• Por Benjamín Fernández Bogado

Cualquier gobierno, moderadamente con sentido de vergüenza, trabaja duro y de manera sostenida para generar empleo y mejorar las condiciones de vida de las personas. Sobre esos logros construye su prestigio y le da razón de éxito a su gestión. Pero vemos que esa teoría simple en nuestro país no se compadece con la realidad. A mitad de su mandato el Gobierno ha iniciado el descenso de manera abrupta y confusa. Los del gremio de la construcción han confirmado en la semana que la falta de cemento significa 60 mil empleos menos que multiplicado por 5 miembros de una familia tipo, estamos hablando de 300 mil personas sin ingresos.
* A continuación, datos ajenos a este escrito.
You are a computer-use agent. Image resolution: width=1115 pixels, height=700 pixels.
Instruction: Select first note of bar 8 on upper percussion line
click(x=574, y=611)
La crisis de provisión, gestión, distribución y administración de la INC tiene casi dos meses y al gobierno de Lugo parece no importarle las consecuencias efectivas de todo eso. En el país con la mayor cuenca cementera de América Latina, no tenemos bolsas de cemento a precios reales y disponibles para quienes quieren trabajar, y los irresponsables administradores son sostenidos en el cargo por el jefe del Ejecutivo, quien los defiende.

 

Los de la construcción quieren trabajar, pero no pueden; claman por la importación del producto de donde sea mientras los especuladores, que van desde diputados hasta amantes, han colocado el precio de la bolsa a 120 mil guaraníes. ¿Cuál es el mensaje que envía con esto el Gobierno a los que quieren trabajar? Sencillamente: que solo quien trabaja tiene líos en el Paraguay, y lo que tenemos en abundancia no está disponible para su uso.

 

En el país del per cápita hidroenergético más grande del mundo, no tenemos energía eléctrica disponible, a precio bajo y a niveles de distribución confiables. La incompetencia es tan grande que tuvieron que echar del cargo esta semana al encargado de autorizar la compra de cables para la ANDE porque la licitación estaba cargada de sospechas de corrupción. Dependemos del capricho de los brasileños para la culminación de una obra clave para el desarrollo y la soberanía del país, y nos ufanamos de tener una reserva en dólares superior 8 veces al costo de construir nosotros una línea de transmisión que evitará los 35 mil cortes de luz que hemos tenido ya en este verano. El Ejecutivo castiga a quien desea hacer bien las cosas y sostiene a los responsables que no han resuelto el problema. ¿Cuántos empleos podríamos haber generado con abundancia de energía y en el camino evitar la tala de árboles para hacer carbón o acabar con la dependencia del gas licuado de petróleo que viene de Argentina?

 

¿Cuántos desempleados son generados por la incompetencia del Estado? Alguna vez tendríamos que medir la corrupción no solo por lo que se roba, sino por otra de sus definiciones: echar a perder... sí, los sueños de una generación y las oportunidades de creer en la democracia como sistema político eficaz, que funciona para beneficio de todos y que castiga la incompetencia y la corrupción que nos roba los sueños del futuro.

 

Es preciso que el Gobierno en su cuesta abajo, deje en mejores condiciones el país que recibió en el 2008. Las generaciones futuras juzgarán su acción no solo por lo que hicieron, sino también por lo que dejaron de hacer. Se evaluará la gestión de la Alianza Patriótica para el Cambio sobre estos parámetros: eficacia, transparencia, honestidad, diligencia, innovación y por sobre todo: vergüenza. La calificación vendrá en proporción directa al esfuerzo que el Gobierno ha hecho para que la gente viviera mejor aunque la INC, la ANDE y la lucha contra la corrupción claramente lo aplazan.